Pow Wows are amazing celebrations to experience in person, which is why all should visit one at least once in their life. But if you do, here are some things you need to know when attending a Pow Wow.  If you are not able to travel to a Pow Wow, you can watch them live on PowWows.com.  See our schedule of upcoming live Pow Wow streams.

Learn more about Pow Wows with our free email series – What to expect at your first Pow Wow.

Be Respectful

Pow Wows are events that celebrate Native American tradition and demands respect from those attending. The dance arena features a circle, which is usually blessed and reserved for the dancers.  Don't walk across it!

In general, it’s important to be respectful at all times when attending a Pow Wow.

Elders have a significant place in Native American culture. When attending Pow Wows, keep elders in high regards. If you’re healthy, it’s deemed polite to give up your seat or place in line to an elder. Also, be respectful of the dancers and singers and their regalia. It’s not polite to call their colorful native dress “costumes.” These pieces of clothing are handmade and can take many months to create. Some are even family heirlooms, having been passed down from several generations. These are not entertainers, but rather members of a Native American community, who are celebrating their cultural heritage with others.
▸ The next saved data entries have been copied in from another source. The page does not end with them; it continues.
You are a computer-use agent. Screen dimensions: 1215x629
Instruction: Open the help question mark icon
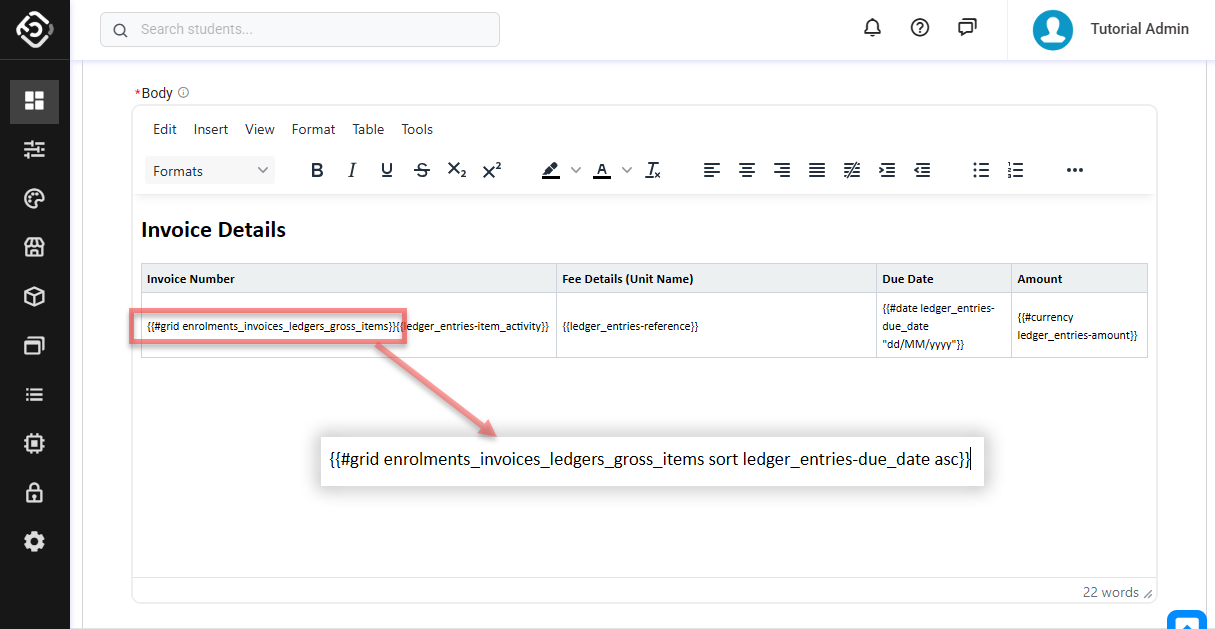(920, 28)
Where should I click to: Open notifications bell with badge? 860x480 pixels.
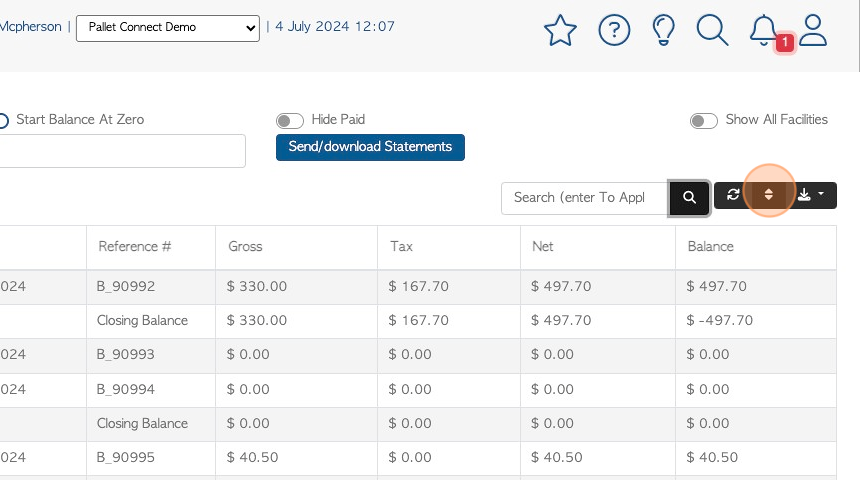point(768,32)
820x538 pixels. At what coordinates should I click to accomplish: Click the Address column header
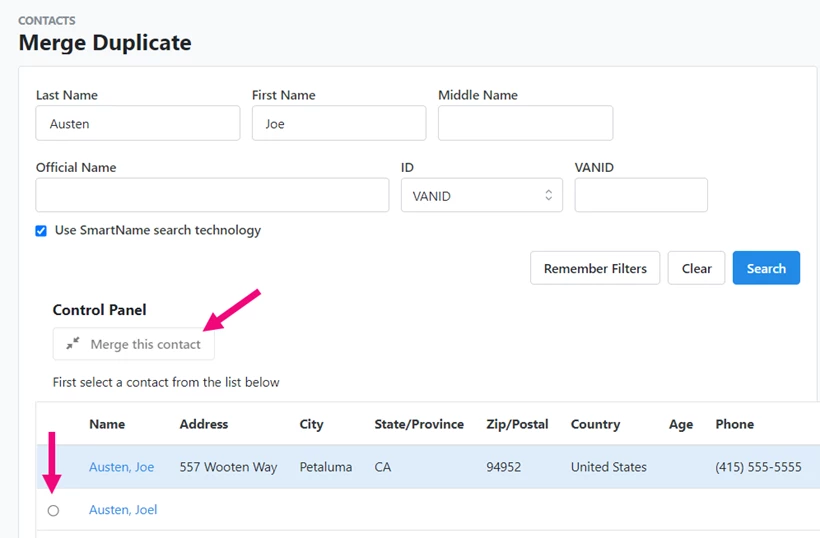pyautogui.click(x=204, y=424)
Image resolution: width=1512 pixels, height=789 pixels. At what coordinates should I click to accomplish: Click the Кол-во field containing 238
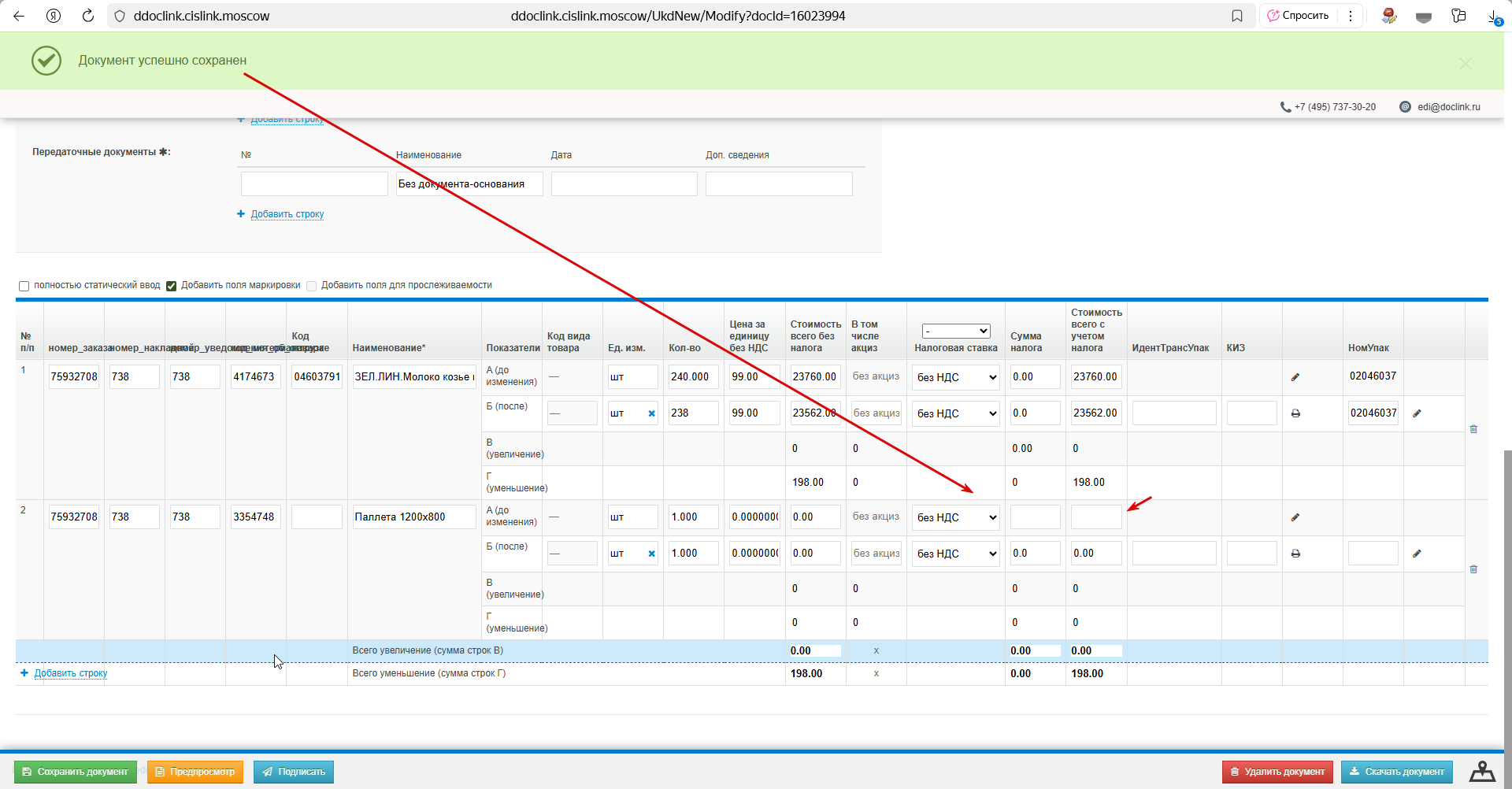[x=693, y=413]
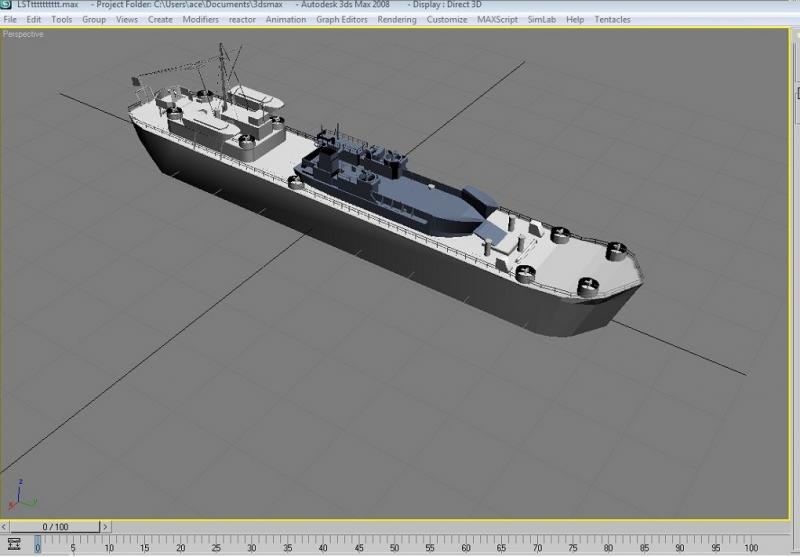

Pow Wows are not something Natives do as a hobby.  This is a way of life and part of the culture.

Are Pow Wows Open To The Public?

Yes, Pow Wows are open to the public! People from every background are welcomed to attend the celebration of a Pow Wow. You don’t have to be Native American to attend.

Basic Pow Wow Etiquette

Photos And Video

Many singers and dancers will allow you to take photographs with them. However, it’s best if you ask first. Don’t assume that you can record or take pictures during the Pow Wow and ask before you do it.  Listen to the Emcee for when recordings are not allowed.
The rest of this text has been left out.